The source uses the Kaplan-vs-Chinchilla disagreement and Besiroglu et al.'s Chinchilla replication discussion to show why small fitting choices can shift large-run recommendations.

## Local Interpretation Notes

For this knowledge base, the source is most useful as a method-hygiene anchor for compute-budgeted training ideas. It does not by itself prove a new time-series or world-model scaling law.

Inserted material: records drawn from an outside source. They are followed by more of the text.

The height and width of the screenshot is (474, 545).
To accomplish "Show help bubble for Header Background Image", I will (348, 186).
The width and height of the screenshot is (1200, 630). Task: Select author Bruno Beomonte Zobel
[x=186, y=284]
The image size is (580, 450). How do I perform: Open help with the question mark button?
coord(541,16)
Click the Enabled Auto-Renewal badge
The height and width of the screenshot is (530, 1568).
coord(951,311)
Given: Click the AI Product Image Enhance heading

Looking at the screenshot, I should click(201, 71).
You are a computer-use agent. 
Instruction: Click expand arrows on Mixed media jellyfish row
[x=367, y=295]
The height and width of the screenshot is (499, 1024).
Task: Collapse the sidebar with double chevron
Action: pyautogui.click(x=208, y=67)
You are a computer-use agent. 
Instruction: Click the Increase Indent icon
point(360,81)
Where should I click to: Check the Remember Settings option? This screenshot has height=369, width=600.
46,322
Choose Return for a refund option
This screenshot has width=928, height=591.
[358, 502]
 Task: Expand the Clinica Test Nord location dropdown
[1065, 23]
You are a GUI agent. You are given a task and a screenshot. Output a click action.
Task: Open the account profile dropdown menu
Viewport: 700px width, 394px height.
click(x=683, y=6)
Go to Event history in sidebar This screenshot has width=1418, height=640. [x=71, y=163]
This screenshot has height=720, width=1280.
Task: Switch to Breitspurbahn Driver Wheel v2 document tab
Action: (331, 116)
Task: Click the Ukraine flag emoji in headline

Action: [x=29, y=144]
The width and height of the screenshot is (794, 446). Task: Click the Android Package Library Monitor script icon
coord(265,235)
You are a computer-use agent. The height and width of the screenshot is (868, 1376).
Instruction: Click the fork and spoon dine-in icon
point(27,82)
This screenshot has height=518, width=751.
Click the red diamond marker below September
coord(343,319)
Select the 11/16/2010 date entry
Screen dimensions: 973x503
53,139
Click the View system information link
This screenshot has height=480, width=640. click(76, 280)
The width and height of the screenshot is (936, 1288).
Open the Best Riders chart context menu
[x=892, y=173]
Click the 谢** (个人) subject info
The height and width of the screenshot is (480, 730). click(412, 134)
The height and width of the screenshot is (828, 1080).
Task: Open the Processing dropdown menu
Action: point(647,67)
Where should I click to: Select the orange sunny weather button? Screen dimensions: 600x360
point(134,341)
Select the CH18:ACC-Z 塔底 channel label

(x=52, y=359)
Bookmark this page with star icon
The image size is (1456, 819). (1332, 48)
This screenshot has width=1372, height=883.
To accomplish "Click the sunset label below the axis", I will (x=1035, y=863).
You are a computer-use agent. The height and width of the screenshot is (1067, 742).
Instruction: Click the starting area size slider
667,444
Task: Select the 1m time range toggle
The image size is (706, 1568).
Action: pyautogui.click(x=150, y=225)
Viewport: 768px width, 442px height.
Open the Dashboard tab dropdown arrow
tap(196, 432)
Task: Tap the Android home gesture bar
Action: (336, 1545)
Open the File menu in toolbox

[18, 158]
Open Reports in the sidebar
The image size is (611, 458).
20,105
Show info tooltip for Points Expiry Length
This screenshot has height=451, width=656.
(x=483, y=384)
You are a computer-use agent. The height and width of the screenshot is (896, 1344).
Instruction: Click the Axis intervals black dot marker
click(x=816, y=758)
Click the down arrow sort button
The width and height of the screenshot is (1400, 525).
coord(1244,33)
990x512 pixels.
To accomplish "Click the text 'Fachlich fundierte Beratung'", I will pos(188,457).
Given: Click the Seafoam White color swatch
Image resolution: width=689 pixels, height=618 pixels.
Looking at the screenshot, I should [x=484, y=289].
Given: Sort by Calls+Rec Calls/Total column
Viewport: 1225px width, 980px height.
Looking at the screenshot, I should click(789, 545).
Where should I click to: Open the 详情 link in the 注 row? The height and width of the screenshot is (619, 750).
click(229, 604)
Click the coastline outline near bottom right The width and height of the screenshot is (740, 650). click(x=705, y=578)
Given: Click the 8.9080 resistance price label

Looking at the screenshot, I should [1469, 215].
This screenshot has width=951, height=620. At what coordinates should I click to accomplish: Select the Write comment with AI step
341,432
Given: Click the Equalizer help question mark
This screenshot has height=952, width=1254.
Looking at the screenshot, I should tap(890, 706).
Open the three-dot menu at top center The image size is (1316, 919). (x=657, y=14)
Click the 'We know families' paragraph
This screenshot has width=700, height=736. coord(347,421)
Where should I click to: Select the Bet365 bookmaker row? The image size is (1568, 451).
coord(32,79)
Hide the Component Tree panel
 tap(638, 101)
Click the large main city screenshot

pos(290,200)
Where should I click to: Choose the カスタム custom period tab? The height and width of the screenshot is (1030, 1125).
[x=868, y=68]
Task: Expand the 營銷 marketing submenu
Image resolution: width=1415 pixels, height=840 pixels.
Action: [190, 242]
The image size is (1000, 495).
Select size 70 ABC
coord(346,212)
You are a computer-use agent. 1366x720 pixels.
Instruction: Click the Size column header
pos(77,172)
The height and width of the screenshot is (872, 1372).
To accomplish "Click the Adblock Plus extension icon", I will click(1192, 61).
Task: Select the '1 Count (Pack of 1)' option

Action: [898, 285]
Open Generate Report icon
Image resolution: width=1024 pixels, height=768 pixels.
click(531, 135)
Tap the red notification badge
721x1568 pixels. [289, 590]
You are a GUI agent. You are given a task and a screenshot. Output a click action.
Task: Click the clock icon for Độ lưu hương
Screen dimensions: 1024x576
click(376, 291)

It does, however, state the right experimental discipline:

- define what counts as compute;
- compare designs on IsoFLOP or fixed-budget frontiers rather than one cherry-picked run;
- name the data unit and data-quality regime;
- separate parameter count, data count, tokenization/compression, and repetition;
- report confidence or sensitivity of the fitted optimum before extrapolating.

## Limitations

- The source is a blog synthesis rather than a paper with new experiments.
- The central evidence comes from language-model scaling, not numeric time series, event streams, graph time series, or action-conditioned world models.
- The `C ≈ 6ND` estimate is a useful dense-Transformer approximation, not a complete cost model for sparse attention, MoE, adaptive tokenization, recurrent depth, hierarchical compression, memory bandwidth, or real latency.
- Scaling-law fits over aggregate loss do not reveal which latent-state capabilities, rare-regime probes, channel-coupling skills, or intervention-window dynamics have emerged.
- Engagement metrics from the X announcement are not technical evidence.